Update 1/19/19: My memoir, Angels in the OR: What Dying Taught Me About Healing, Survival, and Transformation, can be pre-ordered now. It is a #1 new release in several categories. I would love it if you helped me make near-death experiences more mainstream.
I’ve written about harassment, stalking, and rape before, but with everything in the news from the recent Time article about silence breakers, I wanted to address these topics again, and ultimately from the perspective of healing, both personally and socially.

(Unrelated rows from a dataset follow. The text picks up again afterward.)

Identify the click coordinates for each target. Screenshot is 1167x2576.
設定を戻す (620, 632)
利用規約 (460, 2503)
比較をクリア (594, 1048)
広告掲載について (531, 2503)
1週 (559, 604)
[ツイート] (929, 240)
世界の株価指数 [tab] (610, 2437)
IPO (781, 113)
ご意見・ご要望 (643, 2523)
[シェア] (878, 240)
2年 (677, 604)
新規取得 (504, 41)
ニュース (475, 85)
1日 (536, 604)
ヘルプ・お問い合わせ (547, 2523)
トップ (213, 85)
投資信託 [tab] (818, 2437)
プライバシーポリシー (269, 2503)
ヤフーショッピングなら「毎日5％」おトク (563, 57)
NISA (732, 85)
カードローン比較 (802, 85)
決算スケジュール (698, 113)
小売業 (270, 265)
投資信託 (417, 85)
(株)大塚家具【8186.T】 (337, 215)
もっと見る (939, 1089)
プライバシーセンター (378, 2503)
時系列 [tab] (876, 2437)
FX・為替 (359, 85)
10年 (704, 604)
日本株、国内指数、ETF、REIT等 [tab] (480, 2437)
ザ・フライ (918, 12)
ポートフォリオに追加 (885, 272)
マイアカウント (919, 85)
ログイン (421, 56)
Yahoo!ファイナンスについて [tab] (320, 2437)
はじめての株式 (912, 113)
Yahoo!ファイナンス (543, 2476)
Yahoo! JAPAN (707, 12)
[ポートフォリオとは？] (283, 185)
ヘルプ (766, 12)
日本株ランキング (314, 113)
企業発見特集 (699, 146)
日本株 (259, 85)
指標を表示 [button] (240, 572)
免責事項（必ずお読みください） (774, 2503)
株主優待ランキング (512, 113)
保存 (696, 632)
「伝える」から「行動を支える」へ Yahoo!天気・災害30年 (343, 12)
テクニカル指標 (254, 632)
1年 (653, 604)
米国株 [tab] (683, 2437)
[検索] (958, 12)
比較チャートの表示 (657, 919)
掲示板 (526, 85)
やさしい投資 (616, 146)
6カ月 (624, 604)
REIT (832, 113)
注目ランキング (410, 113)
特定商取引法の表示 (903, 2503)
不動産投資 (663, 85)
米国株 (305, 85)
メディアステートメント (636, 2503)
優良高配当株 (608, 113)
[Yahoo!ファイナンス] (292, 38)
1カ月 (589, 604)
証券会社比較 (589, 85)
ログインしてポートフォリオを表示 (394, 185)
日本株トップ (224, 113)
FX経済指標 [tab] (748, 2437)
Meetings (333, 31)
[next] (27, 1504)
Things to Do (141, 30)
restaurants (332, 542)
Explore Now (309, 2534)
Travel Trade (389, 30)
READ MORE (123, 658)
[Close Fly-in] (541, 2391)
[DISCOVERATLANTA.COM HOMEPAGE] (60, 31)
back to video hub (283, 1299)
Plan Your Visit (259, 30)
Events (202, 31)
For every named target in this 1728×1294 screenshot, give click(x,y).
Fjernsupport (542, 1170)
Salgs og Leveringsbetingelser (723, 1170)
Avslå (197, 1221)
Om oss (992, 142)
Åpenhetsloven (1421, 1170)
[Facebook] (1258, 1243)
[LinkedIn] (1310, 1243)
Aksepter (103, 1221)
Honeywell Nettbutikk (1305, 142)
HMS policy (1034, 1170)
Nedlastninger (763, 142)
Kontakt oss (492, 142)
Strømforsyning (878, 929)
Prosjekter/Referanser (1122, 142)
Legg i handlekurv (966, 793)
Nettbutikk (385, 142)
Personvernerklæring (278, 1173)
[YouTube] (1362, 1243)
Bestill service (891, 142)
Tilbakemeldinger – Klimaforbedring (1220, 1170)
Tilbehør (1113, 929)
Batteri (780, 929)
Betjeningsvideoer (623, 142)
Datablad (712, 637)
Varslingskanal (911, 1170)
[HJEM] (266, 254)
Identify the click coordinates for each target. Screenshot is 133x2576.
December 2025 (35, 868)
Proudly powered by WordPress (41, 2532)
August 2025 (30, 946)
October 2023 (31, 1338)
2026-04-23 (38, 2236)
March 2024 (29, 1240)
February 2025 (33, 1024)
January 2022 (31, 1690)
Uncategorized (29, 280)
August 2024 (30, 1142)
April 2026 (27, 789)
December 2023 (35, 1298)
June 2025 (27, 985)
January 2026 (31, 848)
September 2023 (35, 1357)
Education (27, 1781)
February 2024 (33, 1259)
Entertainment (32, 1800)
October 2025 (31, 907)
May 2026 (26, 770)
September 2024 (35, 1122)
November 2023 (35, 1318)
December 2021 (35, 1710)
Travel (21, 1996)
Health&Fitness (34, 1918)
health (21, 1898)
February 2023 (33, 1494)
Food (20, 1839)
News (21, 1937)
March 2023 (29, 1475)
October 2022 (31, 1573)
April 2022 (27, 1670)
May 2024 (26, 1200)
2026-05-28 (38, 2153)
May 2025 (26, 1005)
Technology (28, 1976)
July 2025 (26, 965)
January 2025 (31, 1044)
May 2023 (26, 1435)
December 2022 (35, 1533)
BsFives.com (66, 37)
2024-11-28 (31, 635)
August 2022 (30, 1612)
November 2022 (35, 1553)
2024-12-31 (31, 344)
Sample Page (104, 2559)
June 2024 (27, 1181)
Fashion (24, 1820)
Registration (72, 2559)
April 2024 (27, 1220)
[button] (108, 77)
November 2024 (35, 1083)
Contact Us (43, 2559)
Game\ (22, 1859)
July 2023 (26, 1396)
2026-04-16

I had a slightly different experience from some older near-death experiencers because I returned to the body of a woman in her early twenties. Navigating this culture and another culture in South Korea proved challenging.
However, in the end, we are not defined by what we experience but by how we overcome these moments, how dedicated we are to focusing on creating a brighter future for ourselves despite the harrowing aftereffects, and how we are able to help other heal. I also believe we all–male and female—have a responsibility to create safer power structures.
My healing came from group therapy, many types of therapies and healing modalities, many types of self-defense classes, community, helping others, energetic healing, meditation, yoga, writing, speaking about these topics, safe relationships, and time spent creating many beautiful, peaceful moments.
Ultimately, the near-death experience and the beauty of that event returned to me fully, but there were some dark years of living with some of the aftereffects of harassment, stalking and rape when I all I could do was survive.
I believe that love is a transformer of darkness in society. I found a way to love all the many students I met who suffered in ways similar to me or in much more horrifying ways. Supporting them in the ways I wanted to be supported made me feel as if I was working to create a better world. In the end, isn’t that what we are trying to do on a soul level–create greater connection, greater understanding, and greater healing for everyone?
I reiterate time and time again that no victim is ever required to formally forgive, engage with, or talk with anyone who has harmed them, but it is also important to let go and focus one’s energy and time on goals, dreams, and beauty in the world. Writing helps me let go of these moments even more.
It is no longer just my story. As I am connected to countless stories from my students and may have worked to eliminate some of their sorrow, or at least pointed them in the direction of a brighter future, anyone who reads my story also helps me let go even more. You lessen my burden. You help me carry it, and set me a little freer.
I know our spirits long to fly. Our spirits do not identify with this form–the PTSD or the pain. We are the love that we give.